** Begin Dataset records **

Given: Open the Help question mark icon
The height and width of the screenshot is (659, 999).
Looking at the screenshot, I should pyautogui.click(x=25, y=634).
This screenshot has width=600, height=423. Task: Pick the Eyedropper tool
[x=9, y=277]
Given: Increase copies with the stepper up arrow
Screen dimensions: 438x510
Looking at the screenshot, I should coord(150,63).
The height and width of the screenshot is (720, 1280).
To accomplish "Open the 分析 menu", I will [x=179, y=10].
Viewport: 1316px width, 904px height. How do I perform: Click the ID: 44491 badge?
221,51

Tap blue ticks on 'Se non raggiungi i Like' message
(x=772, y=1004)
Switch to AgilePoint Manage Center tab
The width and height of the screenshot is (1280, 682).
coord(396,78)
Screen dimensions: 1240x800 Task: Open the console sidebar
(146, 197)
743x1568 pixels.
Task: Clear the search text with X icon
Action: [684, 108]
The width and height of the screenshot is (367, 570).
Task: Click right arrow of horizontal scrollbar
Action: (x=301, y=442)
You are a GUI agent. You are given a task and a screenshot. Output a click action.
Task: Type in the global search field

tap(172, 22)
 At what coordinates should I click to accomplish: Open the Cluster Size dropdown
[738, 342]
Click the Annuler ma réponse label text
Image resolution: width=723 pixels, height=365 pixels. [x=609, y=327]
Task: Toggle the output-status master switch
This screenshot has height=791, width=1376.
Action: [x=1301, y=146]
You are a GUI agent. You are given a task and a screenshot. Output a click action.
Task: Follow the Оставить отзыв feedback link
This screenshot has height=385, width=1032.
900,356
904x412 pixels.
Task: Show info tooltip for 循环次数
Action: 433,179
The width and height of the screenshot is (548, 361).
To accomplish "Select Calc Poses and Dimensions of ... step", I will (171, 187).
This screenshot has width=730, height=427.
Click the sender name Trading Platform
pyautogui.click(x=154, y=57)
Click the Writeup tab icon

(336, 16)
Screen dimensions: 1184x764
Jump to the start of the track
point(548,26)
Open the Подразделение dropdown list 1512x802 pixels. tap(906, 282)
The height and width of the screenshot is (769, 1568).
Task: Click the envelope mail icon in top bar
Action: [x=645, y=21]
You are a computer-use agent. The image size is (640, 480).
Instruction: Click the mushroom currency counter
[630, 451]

** End Dataset records **

Short problem: Please rewrite the entire listing above, substituting "drop-down" for "dropdown" and keeping every other part the same.

Correct output:
Given: Open the Help question mark icon
The height and width of the screenshot is (659, 999).
Looking at the screenshot, I should pyautogui.click(x=25, y=634).
This screenshot has width=600, height=423. Task: Pick the Eyedropper tool
[x=9, y=277]
Given: Increase copies with the stepper up arrow
Screen dimensions: 438x510
Looking at the screenshot, I should coord(150,63).
The height and width of the screenshot is (720, 1280).
To accomplish "Open the 分析 menu", I will [x=179, y=10].
Viewport: 1316px width, 904px height. How do I perform: Click the ID: 44491 badge?
221,51

Tap blue ticks on 'Se non raggiungi i Like' message
(x=772, y=1004)
Switch to AgilePoint Manage Center tab
The width and height of the screenshot is (1280, 682).
coord(396,78)
Screen dimensions: 1240x800 Task: Open the console sidebar
(146, 197)
743x1568 pixels.
Task: Clear the search text with X icon
Action: [684, 108]
The width and height of the screenshot is (367, 570).
Task: Click right arrow of horizontal scrollbar
Action: (x=301, y=442)
You are a GUI agent. You are given a task and a screenshot. Output a click action.
Task: Type in the global search field

tap(172, 22)
 At what coordinates should I click to accomplish: Open the Cluster Size drop-down
[738, 342]
Click the Annuler ma réponse label text
Image resolution: width=723 pixels, height=365 pixels. [x=609, y=327]
Task: Toggle the output-status master switch
This screenshot has height=791, width=1376.
Action: [x=1301, y=146]
You are a GUI agent. You are given a task and a screenshot. Output a click action.
Task: Follow the Оставить отзыв feedback link
This screenshot has height=385, width=1032.
900,356
904x412 pixels.
Task: Show info tooltip for 循环次数
Action: 433,179
The width and height of the screenshot is (548, 361).
To accomplish "Select Calc Poses and Dimensions of ... step", I will (171, 187).
This screenshot has width=730, height=427.
Click the sender name Trading Platform
pyautogui.click(x=154, y=57)
Click the Writeup tab icon

(336, 16)
Screen dimensions: 1184x764
Jump to the start of the track
point(548,26)
Open the Подразделение drop-down list 1512x802 pixels. tap(906, 282)
The height and width of the screenshot is (769, 1568).
Task: Click the envelope mail icon in top bar
Action: [x=645, y=21]
You are a computer-use agent. The image size is (640, 480).
Instruction: Click the mushroom currency counter
[630, 451]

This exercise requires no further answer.